The small paragraph above can be found under the The out-of-bag (oob) error estimate Section. This Out of Bag Error concept is completely new to me and what's a little confusing is how the OOB error in my model is 35% (or 65% accuracy), but yet, if I apply cross validation to my data (just a simple holdout method) and compare both fit vs test against fit vs train I get a 65% accuracy and a 96% accuracy respectively. In my experience, this is considered overfitting but the OOB holds a 35% error just like my fit vs test error. Am I overfitting? Should I even be using cross validation to check for overfitting in random forests?

In short, I am not sure whether I should trust the OOB to get an unbiased error of the test set error when my fit vs train indicates that I am overfitting!

Best Answer

  • training error (as in predict(model, data=train)) is typically useless. Unless you do (non-standard) pruning of the trees, it cannot be much above 0 by design of the algorithm. Random forest uses bootstrap aggregation of decision trees, which are known to be overfit badly. This is like training error for a 1-nearest-neighbour classifier.

  • However, the algorithm offers a very elegant way of computing the out-of-bag error estimate which is essentially an out-of-bootstrap estimate of the aggregated model's error). The out-of-bag error is the estimated error for aggregating the predictions of the $\approx \frac{1}{e}$ fraction of the trees that were trained without that particular case.
    The models aggregated for the out-of-bag error will only be independent, if there is no dependence between the input data rows. I.e. each row = one independent case, no hierarchical data structure / no clustering / no repeated measurements.
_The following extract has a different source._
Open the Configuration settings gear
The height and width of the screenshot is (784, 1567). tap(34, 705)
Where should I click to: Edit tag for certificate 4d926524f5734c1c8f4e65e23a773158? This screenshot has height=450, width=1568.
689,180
    So the out-of-bag error is not exactly the same (less trees for aggregating, more training case copies) as a cross validation error, but for practical purposes it is close enough.

  • What would make sense to look at in order to detect overfitting is comparing out-of-bag error with an external validation. However, unless you know about clustering in your data, a "simple" cross validation error will be prone to the same optimistic bias as the out-of-bag error: the splitting is done according to very similar principles.
    You'd need to compare out-of-bag or cross validation with error for a well-designed test experiment to detect this.